# [DESCRIPTION OF THE TASK]
Starting with the line that contains "Where should I click to: Click the 3.00", copy every remaining line of the data below exactly, the last one included.

# [RECORDS TO USE]

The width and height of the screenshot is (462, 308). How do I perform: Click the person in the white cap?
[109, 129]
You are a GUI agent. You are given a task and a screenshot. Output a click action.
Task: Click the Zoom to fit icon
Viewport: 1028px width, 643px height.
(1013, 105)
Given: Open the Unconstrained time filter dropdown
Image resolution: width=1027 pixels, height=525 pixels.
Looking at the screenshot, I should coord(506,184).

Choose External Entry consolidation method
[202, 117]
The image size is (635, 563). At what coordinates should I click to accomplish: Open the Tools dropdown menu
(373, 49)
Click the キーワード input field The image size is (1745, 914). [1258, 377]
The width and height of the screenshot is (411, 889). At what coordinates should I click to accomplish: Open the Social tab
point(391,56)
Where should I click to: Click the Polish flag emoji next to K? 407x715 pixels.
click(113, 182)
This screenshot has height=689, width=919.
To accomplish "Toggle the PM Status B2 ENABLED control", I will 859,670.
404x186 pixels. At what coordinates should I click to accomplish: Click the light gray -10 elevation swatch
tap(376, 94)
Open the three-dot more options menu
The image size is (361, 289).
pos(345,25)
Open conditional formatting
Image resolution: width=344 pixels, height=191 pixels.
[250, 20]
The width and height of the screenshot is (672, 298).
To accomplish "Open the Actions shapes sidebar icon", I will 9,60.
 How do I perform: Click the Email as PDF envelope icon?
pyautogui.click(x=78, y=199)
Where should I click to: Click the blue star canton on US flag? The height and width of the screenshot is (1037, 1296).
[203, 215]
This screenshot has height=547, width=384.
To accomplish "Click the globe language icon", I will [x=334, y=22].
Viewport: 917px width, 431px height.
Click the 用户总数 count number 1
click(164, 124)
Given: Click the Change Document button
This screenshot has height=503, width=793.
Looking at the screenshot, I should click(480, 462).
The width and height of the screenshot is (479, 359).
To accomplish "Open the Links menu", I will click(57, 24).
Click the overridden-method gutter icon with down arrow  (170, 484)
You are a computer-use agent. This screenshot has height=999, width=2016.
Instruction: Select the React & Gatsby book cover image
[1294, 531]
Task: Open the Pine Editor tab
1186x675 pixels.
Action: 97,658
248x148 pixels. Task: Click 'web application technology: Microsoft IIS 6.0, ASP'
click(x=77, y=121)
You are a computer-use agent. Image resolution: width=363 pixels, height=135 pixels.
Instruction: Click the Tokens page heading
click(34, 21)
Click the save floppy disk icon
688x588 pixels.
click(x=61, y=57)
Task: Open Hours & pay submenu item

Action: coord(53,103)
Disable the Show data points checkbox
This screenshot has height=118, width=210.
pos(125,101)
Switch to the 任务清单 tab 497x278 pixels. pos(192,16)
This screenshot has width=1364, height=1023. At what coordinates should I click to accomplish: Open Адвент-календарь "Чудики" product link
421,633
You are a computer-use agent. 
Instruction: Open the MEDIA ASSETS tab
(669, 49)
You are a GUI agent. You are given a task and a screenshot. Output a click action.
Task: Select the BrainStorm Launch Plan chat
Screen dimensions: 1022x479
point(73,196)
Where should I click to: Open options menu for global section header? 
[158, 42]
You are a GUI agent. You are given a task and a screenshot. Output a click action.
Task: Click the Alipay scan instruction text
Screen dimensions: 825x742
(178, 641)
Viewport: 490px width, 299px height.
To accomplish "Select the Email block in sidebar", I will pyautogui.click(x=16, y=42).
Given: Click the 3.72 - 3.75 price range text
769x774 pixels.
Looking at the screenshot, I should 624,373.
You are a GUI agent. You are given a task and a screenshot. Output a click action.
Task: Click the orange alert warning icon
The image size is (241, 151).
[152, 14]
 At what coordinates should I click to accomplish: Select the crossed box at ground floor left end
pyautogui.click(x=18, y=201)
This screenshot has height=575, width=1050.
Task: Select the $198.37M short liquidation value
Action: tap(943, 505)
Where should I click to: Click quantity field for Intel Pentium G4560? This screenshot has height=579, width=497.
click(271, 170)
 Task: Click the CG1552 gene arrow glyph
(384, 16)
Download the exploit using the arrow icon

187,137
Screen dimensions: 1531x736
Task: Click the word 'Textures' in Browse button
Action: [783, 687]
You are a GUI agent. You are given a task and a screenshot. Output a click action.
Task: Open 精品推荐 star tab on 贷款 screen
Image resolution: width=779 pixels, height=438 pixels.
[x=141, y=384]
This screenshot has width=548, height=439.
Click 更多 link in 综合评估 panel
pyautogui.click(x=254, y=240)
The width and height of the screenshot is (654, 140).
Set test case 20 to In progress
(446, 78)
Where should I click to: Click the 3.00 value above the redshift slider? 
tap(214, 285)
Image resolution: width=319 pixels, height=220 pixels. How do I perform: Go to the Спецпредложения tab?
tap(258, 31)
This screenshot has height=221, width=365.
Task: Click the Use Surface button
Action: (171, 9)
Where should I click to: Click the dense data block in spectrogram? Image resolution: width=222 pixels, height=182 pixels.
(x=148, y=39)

# [ANSWER FOR THE TASK]
Where should I click to: Click the 3.00 value above the redshift slider? 
tap(214, 285)
Image resolution: width=319 pixels, height=220 pixels. How do I perform: Go to the Спецпредложения tab?
tap(258, 31)
This screenshot has height=221, width=365.
Task: Click the Use Surface button
Action: (171, 9)
Where should I click to: Click the dense data block in spectrogram? Image resolution: width=222 pixels, height=182 pixels.
(x=148, y=39)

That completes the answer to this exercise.